■ Task instructions: From the passage about Zoombombing, repeat word for word the portion from "In a blog post" to "to Zoom support.".

■ Given passage:
After their Zoombombing experience, Impact Movement’s leaders brought in a trauma expert to work through their emotions in a meeting the next week.

“Our staff and students had never been the direct object of such toxic hate,” McGee said. “Some of our members began to weep and cry. There was a lot of anxiety, and it just shook them throughout the weekend. Maybe we were naive to think that during COVID-19 people wouldn’t engage in such cruel behavior.”

Zoom itself has struggled to grapple with security flaws since the company became the world’s top solution for remote meetings, classes and even religious services during the pandemic.

In a blog post this week, Zoom’s CEO, Eric Yuan, apologized to users for “falling short” on safety, privacy and security issues.


“We now have a much broader set of users who are utilizing our product in a myriad of unexpected ways, presenting us with challenges we did not anticipate when the platform was conceived,” Yuan wrote, promising to shift all engineering resources to address safety and privacy concerns for the next three months. “These new, mostly consumer use cases have helped us uncover unforeseen issues with our platform.”

To prevent Zoombombings, the company has also published a guide that encourages meeting hosts to use its safety features, including its waiting rooms and passwords, and to limit on-screen sharing and annotations. Users can also report incidents that involve harassment, threats or indecency to Zoom support.

(Stored data entries)
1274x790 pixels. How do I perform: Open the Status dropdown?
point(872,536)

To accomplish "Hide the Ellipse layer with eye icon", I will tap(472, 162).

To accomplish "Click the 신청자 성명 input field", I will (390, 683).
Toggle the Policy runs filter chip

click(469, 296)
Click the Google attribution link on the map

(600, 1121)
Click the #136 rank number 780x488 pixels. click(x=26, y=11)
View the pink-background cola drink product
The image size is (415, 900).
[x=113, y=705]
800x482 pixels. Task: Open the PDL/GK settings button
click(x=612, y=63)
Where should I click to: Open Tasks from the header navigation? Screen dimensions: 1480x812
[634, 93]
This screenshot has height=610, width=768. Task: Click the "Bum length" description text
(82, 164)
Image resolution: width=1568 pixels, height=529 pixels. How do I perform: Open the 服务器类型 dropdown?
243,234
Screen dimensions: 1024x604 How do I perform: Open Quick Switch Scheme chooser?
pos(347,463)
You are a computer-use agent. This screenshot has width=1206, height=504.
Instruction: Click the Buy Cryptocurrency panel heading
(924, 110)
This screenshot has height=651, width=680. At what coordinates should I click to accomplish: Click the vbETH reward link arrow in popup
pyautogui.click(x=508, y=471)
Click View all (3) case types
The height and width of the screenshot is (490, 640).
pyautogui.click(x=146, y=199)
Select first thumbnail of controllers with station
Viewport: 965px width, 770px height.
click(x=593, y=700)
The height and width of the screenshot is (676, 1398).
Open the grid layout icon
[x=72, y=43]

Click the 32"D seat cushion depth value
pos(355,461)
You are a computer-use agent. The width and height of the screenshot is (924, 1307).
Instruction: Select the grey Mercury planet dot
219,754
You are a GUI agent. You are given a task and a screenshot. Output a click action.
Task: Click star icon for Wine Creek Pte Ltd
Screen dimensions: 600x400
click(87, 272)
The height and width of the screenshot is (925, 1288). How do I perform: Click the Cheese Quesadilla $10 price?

■ Answer box:
In a blog post this week, Zoom’s CEO, Eric Yuan, apologized to users for “falling short” on safety, privacy and security issues.


“We now have a much broader set of users who are utilizing our product in a myriad of unexpected ways, presenting us with challenges we did not anticipate when the platform was conceived,” Yuan wrote, promising to shift all engineering resources to address safety and privacy concerns for the next three months. “These new, mostly consumer use cases have helped us uncover unforeseen issues with our platform.”

To prevent Zoombombings, the company has also published a guide that encourages meeting hosts to use its safety features, including its waiting rooms and passwords, and to limit on-screen sharing and annotations. Users can also report incidents that involve harassment, threats or indecency to Zoom support.